Happy new year !

It is greetings season! Health, happiness, prosperity…This tradition of rather conventional wishes is dating back a few centuries. The format of the greeting card that we know today is more recent, since it appears in 1843 when Sir Henry Cole decides to sell a lithographed card designed by the painter John Callcot Horsley. It is modern and attractive, and spreads out rapidly as it frees people from journeys to visit one another. But why naming this almost 2 meters high painting Bonne Année (happy new year)?

sans-titre-1984-copievoeu-beyeler

From the seventies onwards, Clavé has been known to send personalized greetings to his close friends, some original collages of small size and other types of artistic kind thoughts to his intimate circle.
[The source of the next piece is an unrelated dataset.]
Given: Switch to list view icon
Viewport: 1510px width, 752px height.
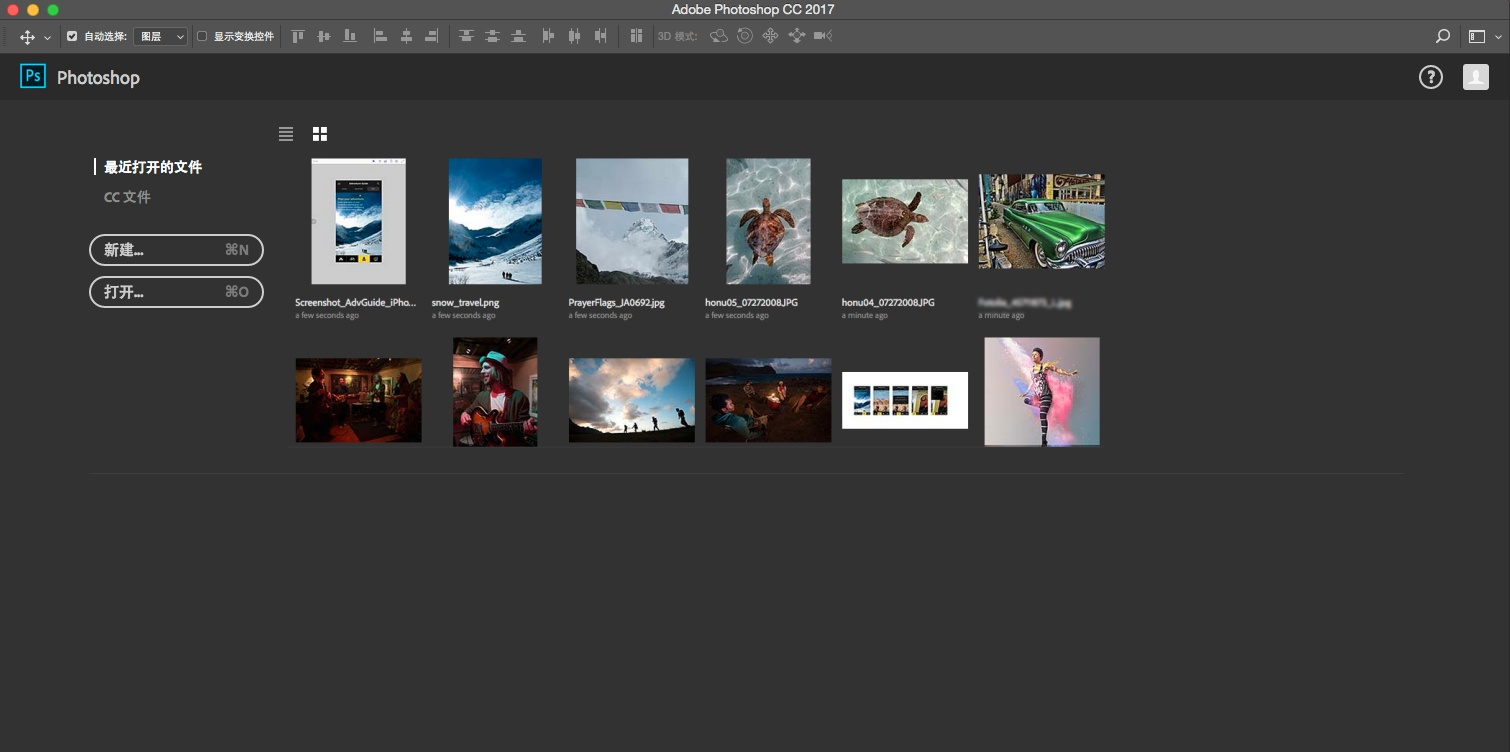Looking at the screenshot, I should point(286,134).
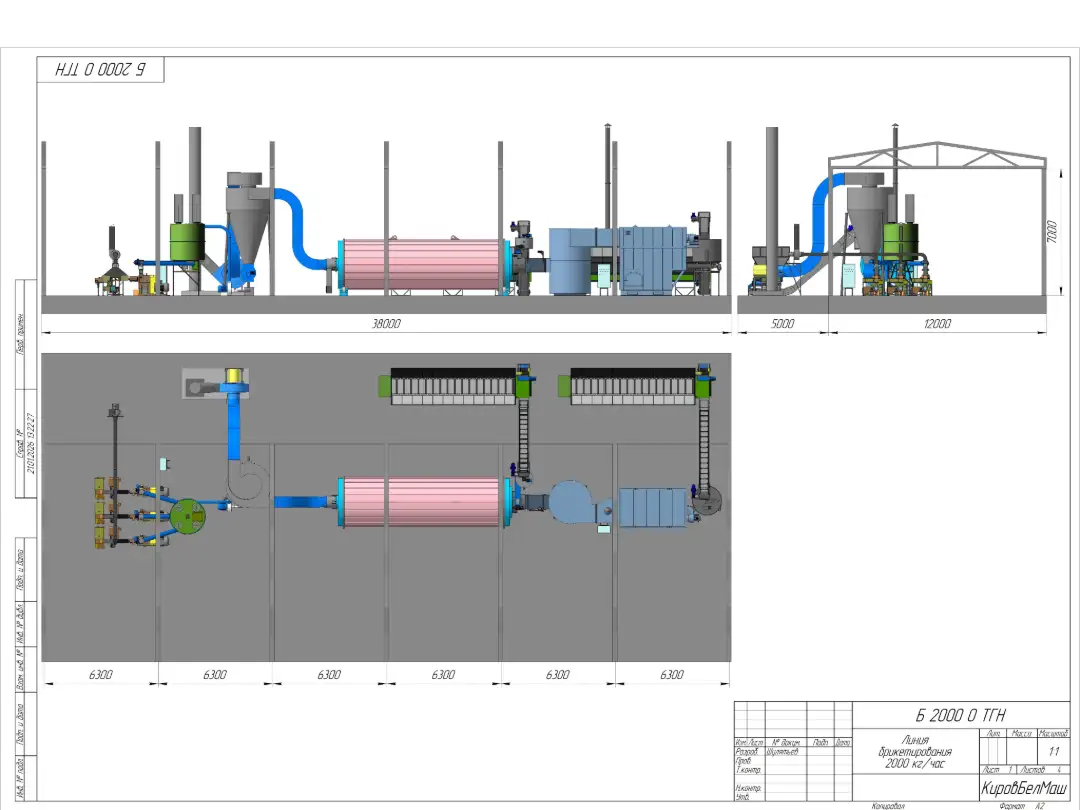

This painting is obviously not about that. The panel is long and thin (less than a metre wide), the geometrical composition accentuates the overall slenderness and is built upon a central axis composed of collages of monochromic “hankos” and long tears of paint. It feels like these collages are standing out from the black and brown background, recalling a window framed with dark mullions. The work is however not gloomy at all. The shredded and humble papers and the drips of red and white paint are indeed suddenly illuminating the subtle tones, reminding us of walnut stains. The alchemy created by the artist transmutes the ambient darkness into sparkles of light. Clavé finishes his painting on the 1st January of 1987, and titles it “Bonne année” (“Happy new year”).